Campaigning is under way after the House of Commons backed Theresa May’s call for a general election on 8 June.

MPs voted by 522 votes to 13 – with Labour and Lib Dem helping secure the two-thirds majority needed to bring forward the election from 2020.

The prime minister urged voters to give her “the mandate to speak for Britain and to deliver for Britain”.

Jeremy Corbyn said a Labour government would stop Mrs May from using Brexit to make the UK an “offshore tax haven”.

Speaking in Croydon on his first campaign stop, the Labour leader said if elected, he would raise the minimum wage to £10 an hour and increase spending on the NHS, social care and council housing.

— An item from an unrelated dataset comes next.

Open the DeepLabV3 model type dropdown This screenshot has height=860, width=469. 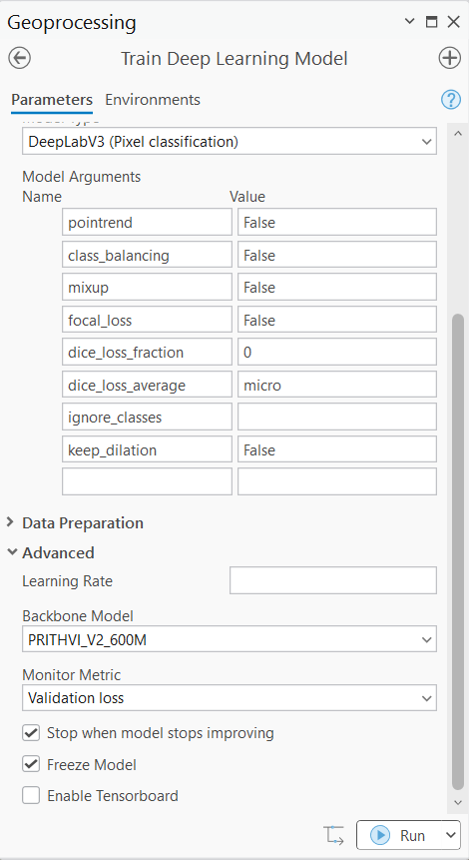tap(229, 142)
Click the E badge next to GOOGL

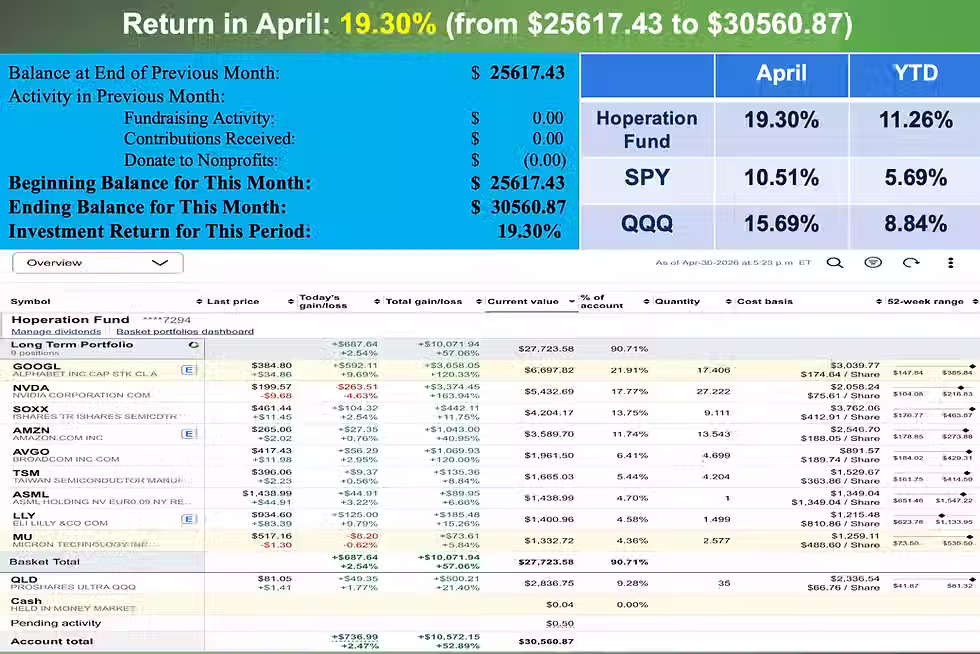(188, 370)
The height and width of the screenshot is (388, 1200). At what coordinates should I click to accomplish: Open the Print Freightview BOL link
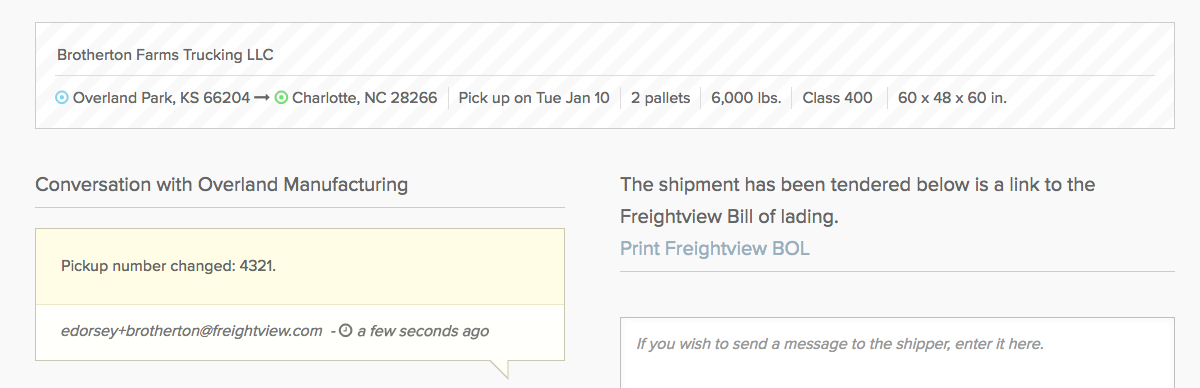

Meanwhile, the Prime Minister is hoping to significantly boost her current Commons majority of 17 to increase her authority, ahead of 18 months of talks which will determine the manner of the UK’s exit from the EU.

Mrs May, who became PM last July after the EU referendum, told MPs that it would wrong for the UK to find itself reaching the most “difficult and sensitive” phase of Brexit negotiations in late 2018 and early 2019 at a time when a general election was “looming on the horizon”.

During a special Commons debate, she said it was the “right and responsible” thing to do hold the election now to help the UK prepare for life outside the EU.